You are exactly my size, maybe an inch or two taller. Same boot size exactly too, i wear size 9 US Rulers. There is some overhang at but with the boot centered i've never had any dragging issues.

Get a 151 no question. Its kind of eerie actually but your post pretty much sums up the exact way i ride and what i wanted out of a board.

At 140 we are far from "average", most I would gander are more in the 180-190 range hense why alot of boards middle range is around 156...


----------



## ghostovan (Apr 8, 2009)

arsenic0 said:


> You are exactly my size, maybe an inch or two taller. Same boot size exactly too, i wear size 9 US Rulers. There is some overhang at but with the boot centered i've never had any dragging issues.
> 
> Get a 151 no question. Its kind of eerie actually but your post pretty much sums up the exact way i ride and what i wanted out of a board.
> 
> At 140 we are far from "average", most I would gander are more in the 180-190 range hense why alot of boards middle range is around 156...

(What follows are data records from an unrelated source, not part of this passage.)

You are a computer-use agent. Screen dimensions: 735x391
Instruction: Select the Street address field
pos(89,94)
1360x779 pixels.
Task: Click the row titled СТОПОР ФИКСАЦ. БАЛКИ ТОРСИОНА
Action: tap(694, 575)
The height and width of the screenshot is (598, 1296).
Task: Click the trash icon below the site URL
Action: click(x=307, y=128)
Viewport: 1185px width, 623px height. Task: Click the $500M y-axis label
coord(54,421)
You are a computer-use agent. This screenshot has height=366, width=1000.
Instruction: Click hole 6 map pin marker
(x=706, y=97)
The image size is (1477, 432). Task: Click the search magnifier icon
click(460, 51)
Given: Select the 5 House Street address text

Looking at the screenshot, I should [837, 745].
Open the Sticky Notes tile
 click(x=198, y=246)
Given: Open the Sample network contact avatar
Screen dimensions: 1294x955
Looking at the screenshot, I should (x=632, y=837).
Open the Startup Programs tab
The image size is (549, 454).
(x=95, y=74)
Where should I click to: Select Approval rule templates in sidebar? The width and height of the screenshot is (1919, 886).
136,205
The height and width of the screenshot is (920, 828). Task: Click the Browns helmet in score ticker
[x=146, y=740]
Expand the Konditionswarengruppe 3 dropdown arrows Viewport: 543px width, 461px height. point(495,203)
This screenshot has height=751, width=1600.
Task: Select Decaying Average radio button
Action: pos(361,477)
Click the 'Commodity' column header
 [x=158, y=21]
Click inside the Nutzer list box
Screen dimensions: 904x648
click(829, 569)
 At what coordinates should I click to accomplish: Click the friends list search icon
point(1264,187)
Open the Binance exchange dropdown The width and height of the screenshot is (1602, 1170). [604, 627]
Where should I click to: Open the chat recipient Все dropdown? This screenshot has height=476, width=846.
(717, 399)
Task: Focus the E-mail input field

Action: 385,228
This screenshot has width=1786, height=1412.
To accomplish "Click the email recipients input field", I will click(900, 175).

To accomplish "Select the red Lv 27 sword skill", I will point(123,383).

Thx a lot man! I'll go 151 then.
ps i'll think about NS Premier F1 157 for deep pow and speed runs next season end sales..))


----------



## arsenic0 (Nov 11, 2008)

I think you'll be pleasantly surprised how well the 151 floats and bombs runs you might not even need one.


----------



## legallyillegal (Oct 6, 2008)

ghostovan said:


> only one doubt - what size should i go..)
> /+K2 new Turbo Dream (all-mountain board with rocker) starts from 156cm. that made me feel like 155 will be essential for all-mountain performance./


you size up with k2's rocker


----------



## Guest (Apr 10, 2009)

I have the SL-R 155 w/ the green base, got it end of this season and only rode it once. Quite a difference from my old forum board, not sure how I feel about the SL-R yet as I'm just getting used to it.


----------



## Guest (Sep 15, 2009)

man i am 181 and riding a 151 too(even i am light, only 150 lbs)


----------



## jeri534 (Feb 19, 2008)

cant wait to ride mine next month


----------



## Glade Ripper (Nov 12, 2008)

Is that a direction twin? sl-r that is


----------